Human Stem Cells Injected In Mice Restore Memory, Learning …

April 22, 2013

redOrbit Staff & Wire Reports Your Universe Online

Researchers at the University of Wisconsin-Madison have successfully transformed human embryonic stem cells into nerve cells that helped mice regain their memory and the ability to learn.

Senior author Su-Chun Zhang, a professor of neuroscience and neurology at the university, said that he and his colleagues have for the first time demonstrated that human stem cells can implant themselves in the brain and heal neurological defects.

Once they were inserted into the brain of the rodents, the implanted stem cells formed two common but essential types of neurons. Those neurons which Zhang said are involved with many different types of human behavior, emotions, learning, memory, and psychiatric issues communicate with the chemicals GABA or acetylcholine.

The embryonic stem cells used in the study were cultured in a laboratory using chemicals known to promote development into nerve cells. Zhang has worked on similar projects for the past 15 years, according to the university, and has helped pioneer research in the field.

As for the mice, they were said to be a special type which did not reject transplants from other species. An area of their brains responsible for memory and learning, known as the medial septum, were then intentionally damaged. The medial septum connects to the GABA and cholinergic neurons, Zhang said.

This circuitry is fundamental to our ability to learn and remember, he added.

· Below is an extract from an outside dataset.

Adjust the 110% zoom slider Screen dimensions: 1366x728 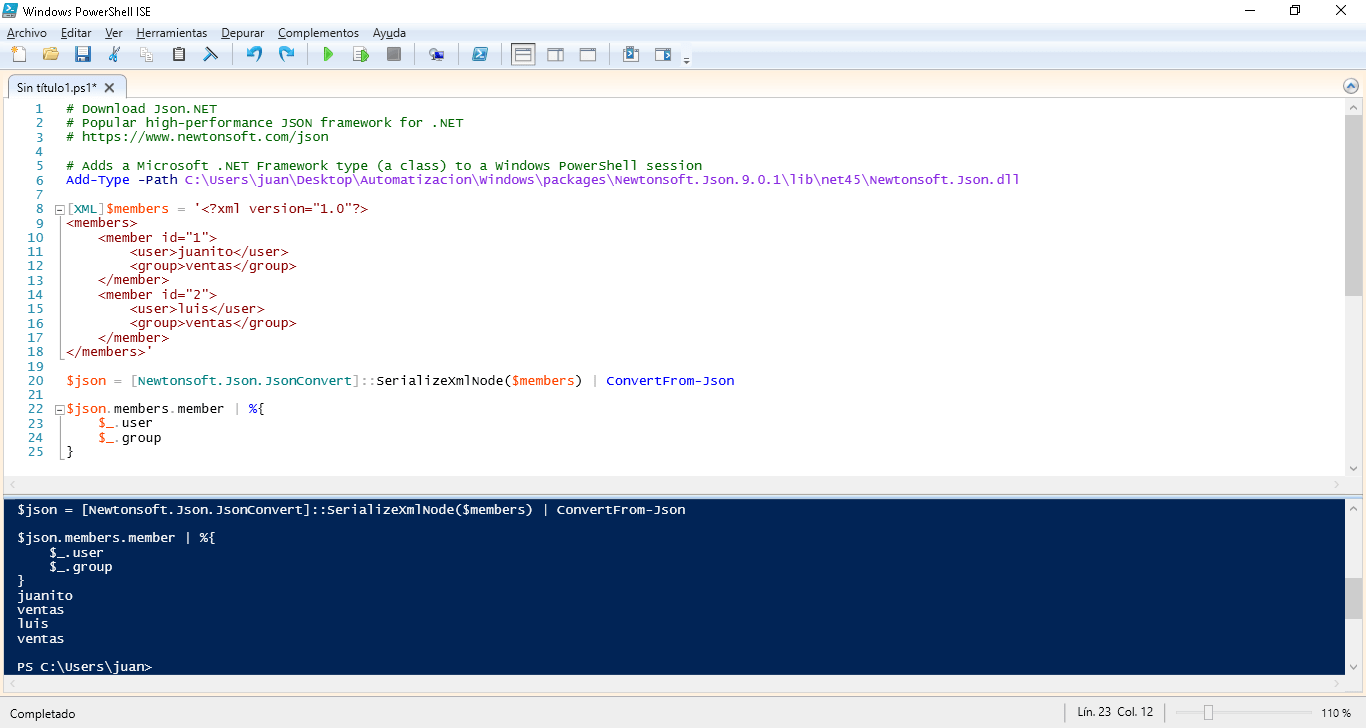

The human cells were transplanted into the hippocampus, a key memory center located at the opposite end of those memory circuits. Following the successful implementation of the stem cells, the mice reportedly scored significantly better on common tests in both memory and learning.

After the transferred cells were implanted, in response to chemical directions from the brain, they started to specialize and connect to the appropriate cells in the hippocampus, the university explained in a statement. The process is akin to removing a section of telephone cable If you can find the correct route, you could wire the replacement from either end.